Unfortunately, I couldn't get any numbers because the connection always
aborted with messages like "Double reply on req ..." or "Unexpected
reply ..." in the host kernel log.
Yesterday I found some time to have a closer look why this is happening,
and I think I have a rough understanding of what's going on now. Look at
these trace events:
qemu-img-51025 [005] ..... 19503.285423: nbd_header_sent: nbd transport event: request 000000002df03708, handle 0x0000150c0000005a
[...]
qemu-img-51025 [008] ..... 19503.285500: nbd_payload_sent: nbd transport event: request 000000002df03708, handle 0x0000150c0000005d
[...]
kworker/u49:1-47350 [004] ..... 19503.285514: nbd_header_received: nbd transport event: request 00000000b79e7443, handle 0x0000150c0000005a
This is the same request, but the handle has changed between
nbd_header_sent and nbd_payload_sent! I think this means that we hit one
of the cases where the request is requeued, and then the next time it
is executed with a different blk-mq tag, which is something the nbd
driver doesn't seem to expect.
Of course, since the cookie is transmitted in the header, the server
replies with the original handle that contains the tag from the first
call, while the kernel is only waiting for a handle with the new tag and
is confused by the server response.
I'm not sure yet which of the following options should be considered the
real problem here, so I'm only describing the situation without trying
to provide a patch:
1. Is it that blk-mq should always re-run the request with the same tag?

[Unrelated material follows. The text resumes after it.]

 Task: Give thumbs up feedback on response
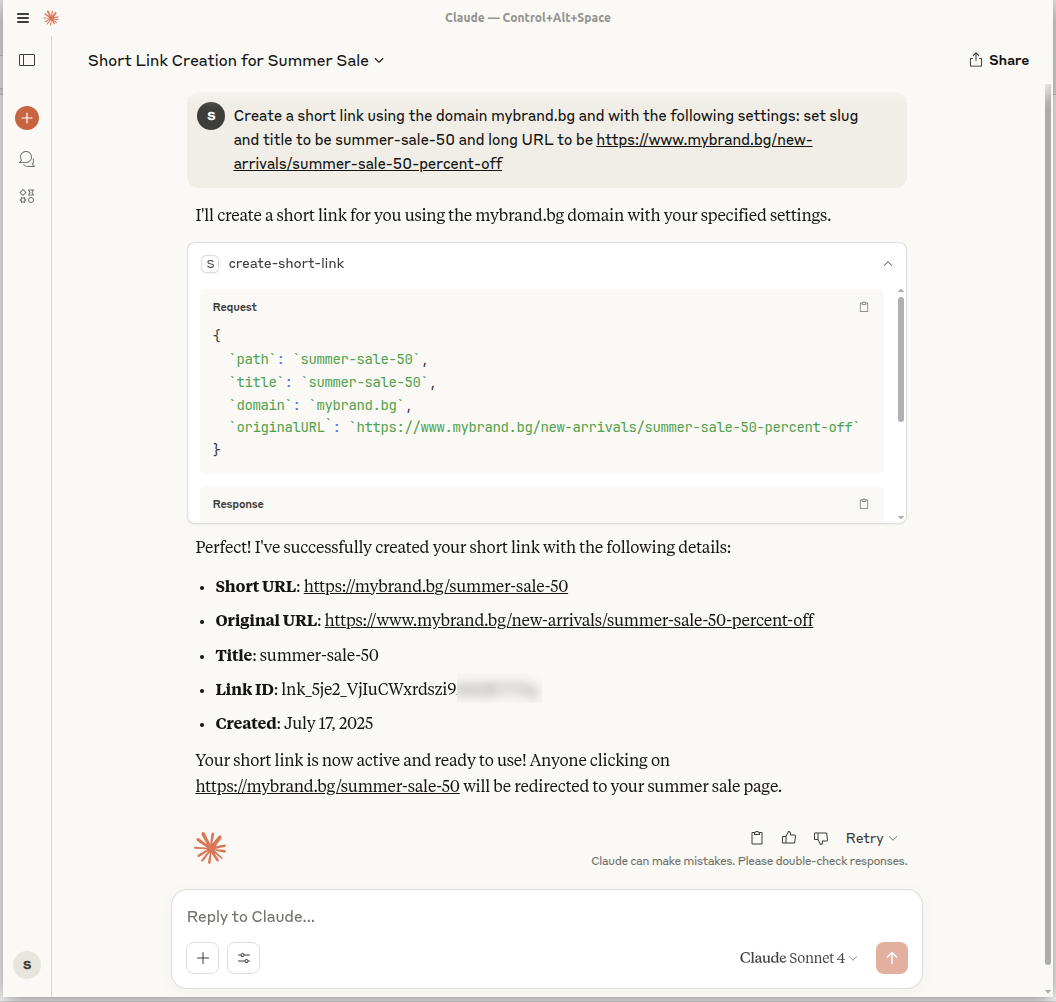[789, 838]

I don't expect so, though in practice I was surprised to see that it
happens quite often after nbd requeues a request that it actually
does end up with the same cookie again.
2. Is it that nbd should use cookies that don't depend on the tag?
Maybe, but then we lose an easy way to identify the request from the
server response.
3. Is it that it should never requeue requests after already starting to
send data for them? This sounds most likely to me, but also like the
biggest change to make in nbd.
4. Or something else entirely?
I tested this with the 6.10.12 kernel from Fedora 40, but a quick git
diff on nbd.c doesn't suggest that anything related has changed since
then. This is how I reproduced it for debugging (without a VM):
$ qemu-storage-daemon --blockdev null-co,size=$((16*(1024**3))),node-name=data --nbd-server addr.type=unix,addr.path=/tmp/nbd.sock --export nbd,id=exp0,node-name=data,writable=on
# nbd-client -unix -N data /tmp/nbd.sock /dev/nbd0
# qemu-img bench -f host_device -w -s 4k -c 1000000 -t none -i io_uring /dev/nbd0
I couldn't trigger the problem with TCP or without the io_uring backend
(i.e. using Linux AIO or the thread pool) for 'qemu-img bench'.
Kevin